When we had our first child, even back then I already knew vaccines were not safe. I knew I probably couldn’t avoid them altogether, but I figured my next best option was to space them out.
I asked my doctor if we could deviate from the CDC schedule by spacing the shots out two weeks apart. At first, I got the runaround and all the BS reasons why that wouldn’t work… “That will be a lot of work for you having all those appointments.” I don’t care. “That will be extra cost, all the extra copays.” I don’t care.
That’s when his whole demeanor changed—he got all red and blotchy in the face, started tripping over his own words, looked down and refused to look me in the face, and angrily shouted: “We don’t do that here!”
Why did he react so strongly? Because he was banking on financial incentives. According to Robert F. Kennedy Jr., a typical pediatrician’s office makes about 50% of its funding from vaccines—specifically, they receive bonuses for vaccinating high percentages of children.
RFK Jr. explains that pediatricians who vaccinate 80 or 85% of the kids in their office get substantial bonuses: $40,000 for fully vaccinating 100 patients under age two and up to $80,000 for 200. However, if vaccination rates drop below 63%, they lose all bonuses.

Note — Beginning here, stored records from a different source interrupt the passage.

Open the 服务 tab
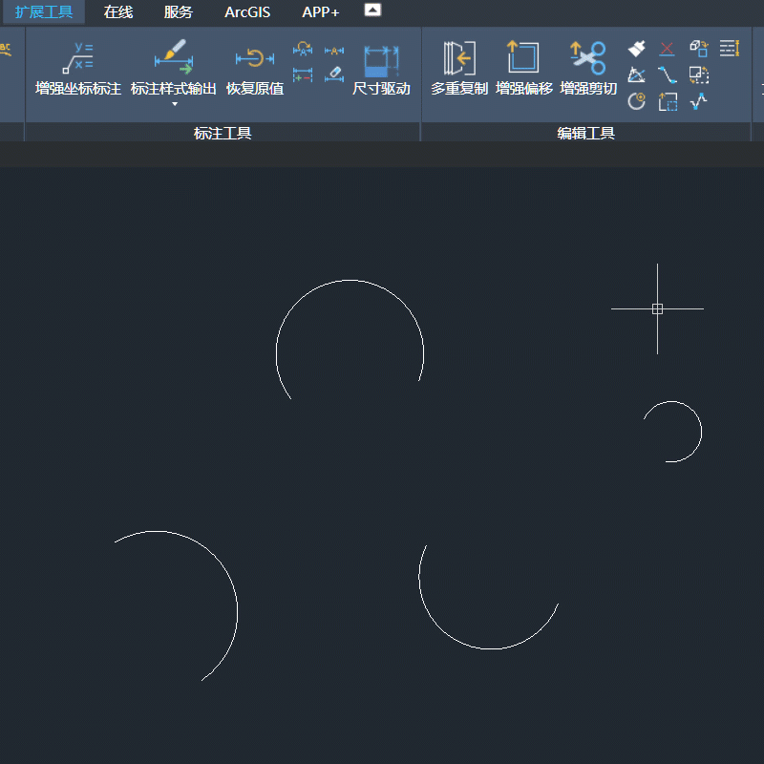 pyautogui.click(x=179, y=12)
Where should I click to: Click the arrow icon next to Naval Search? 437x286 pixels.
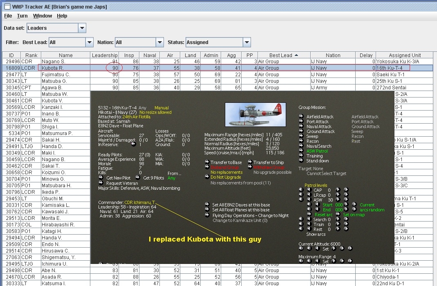(x=301, y=146)
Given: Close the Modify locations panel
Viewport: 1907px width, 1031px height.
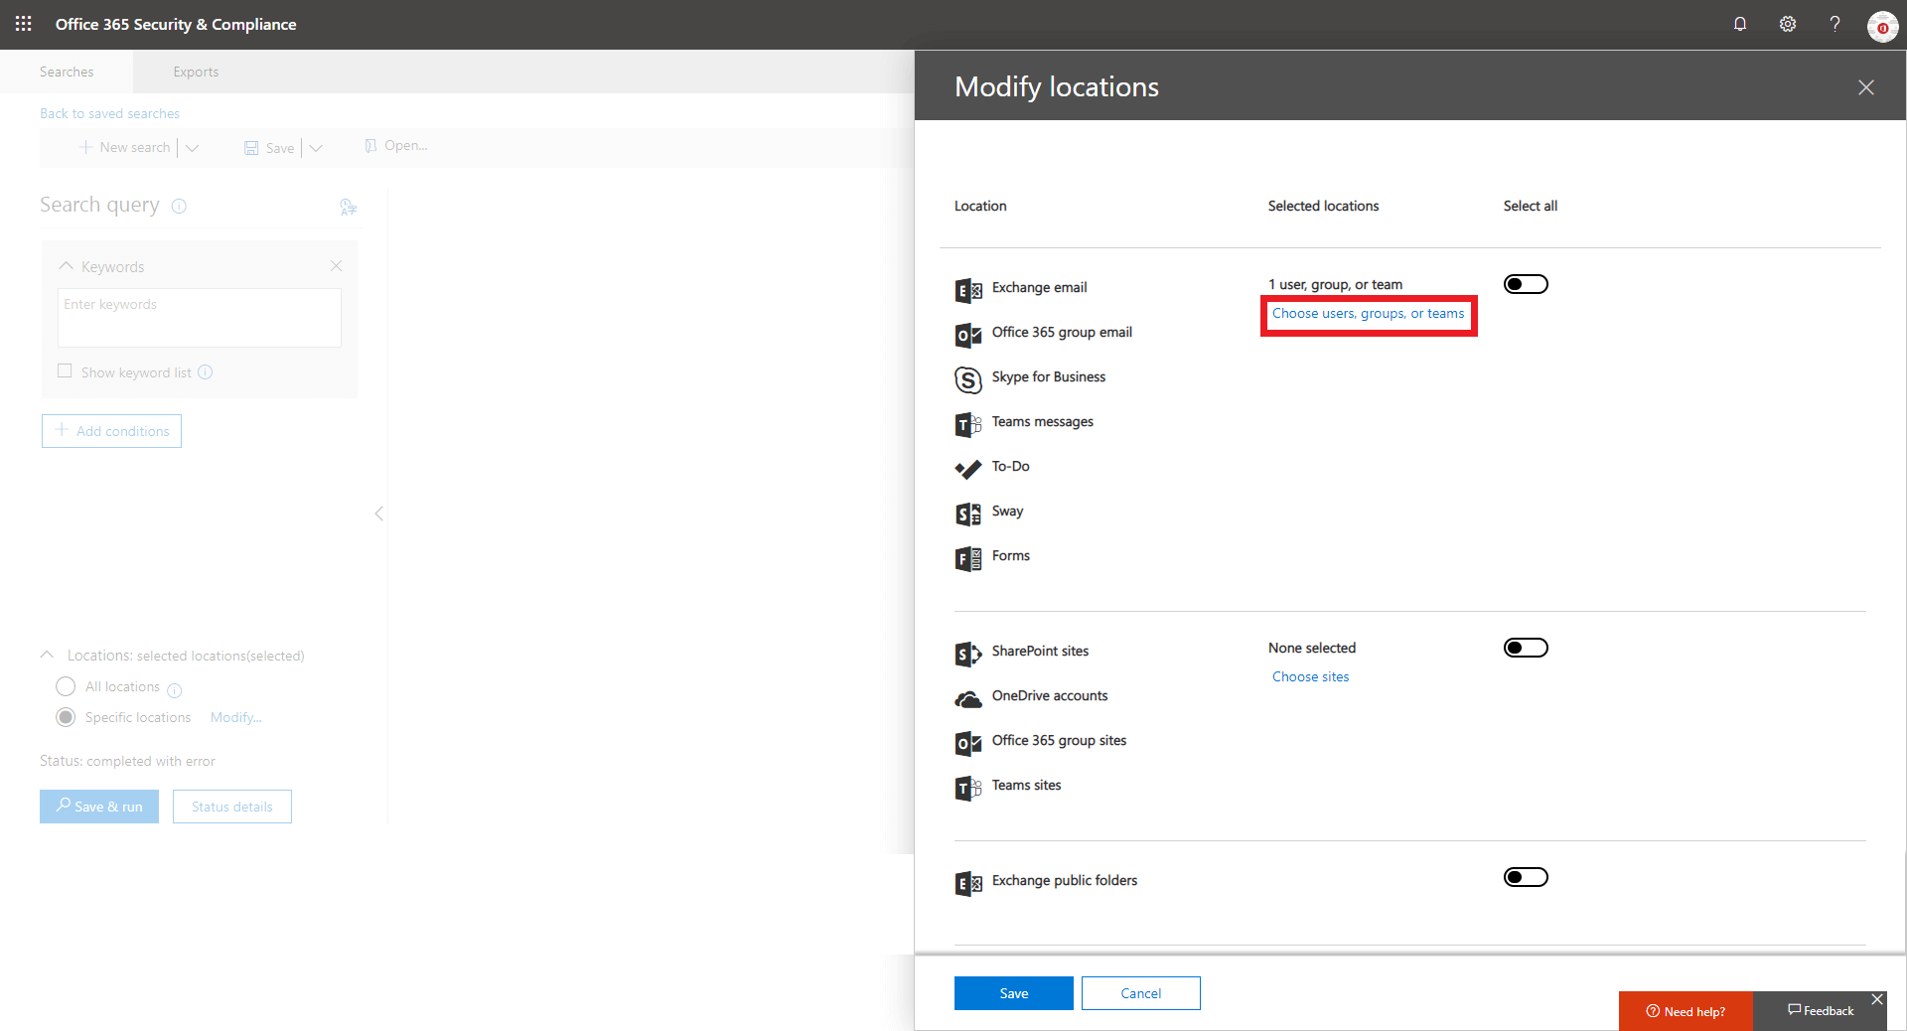Looking at the screenshot, I should coord(1866,87).
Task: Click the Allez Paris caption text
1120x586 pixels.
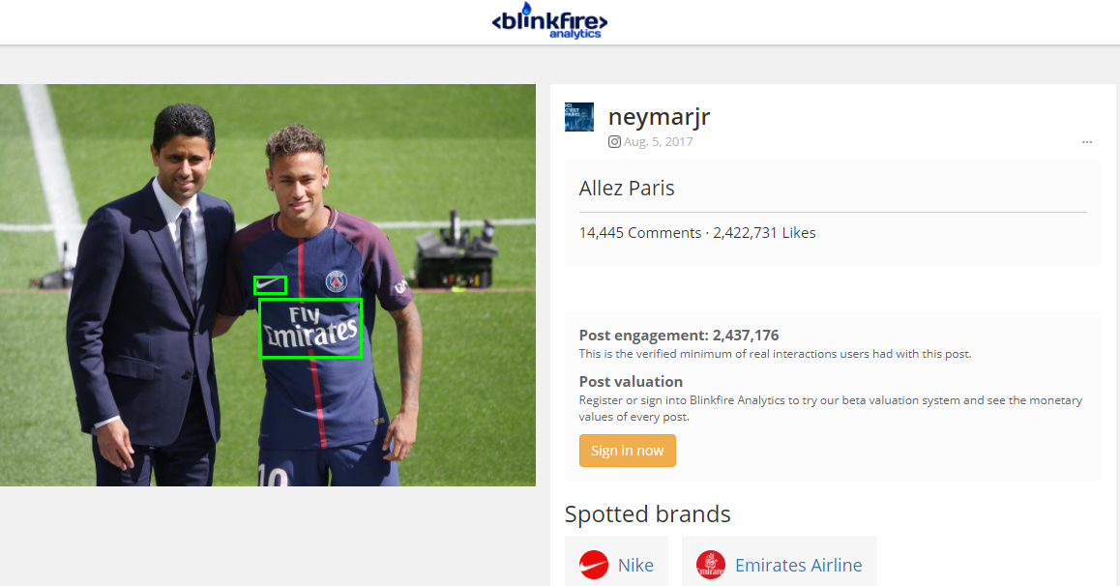Action: [627, 188]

I knew that even with spaced shots, we wouldn’t hit the 100% rate by age two.
Separately, prominent American financier Bill Ackman has raised concerns about vaccine protocols. In a recent statement, he noted: “When my last child was born… we were told she needed a HepB vaccine. It was not presented as a choice.”
The text also describes an incident where a child experienced severe complications after receiving a vitamin K shot due to the presence of polysorbate 80—a substance linked in some studies to autoimmune issues and infertility. Additionally, parents report that aluminum levels from multiple vaccines could exceed safe limits, posing potential neurological risks.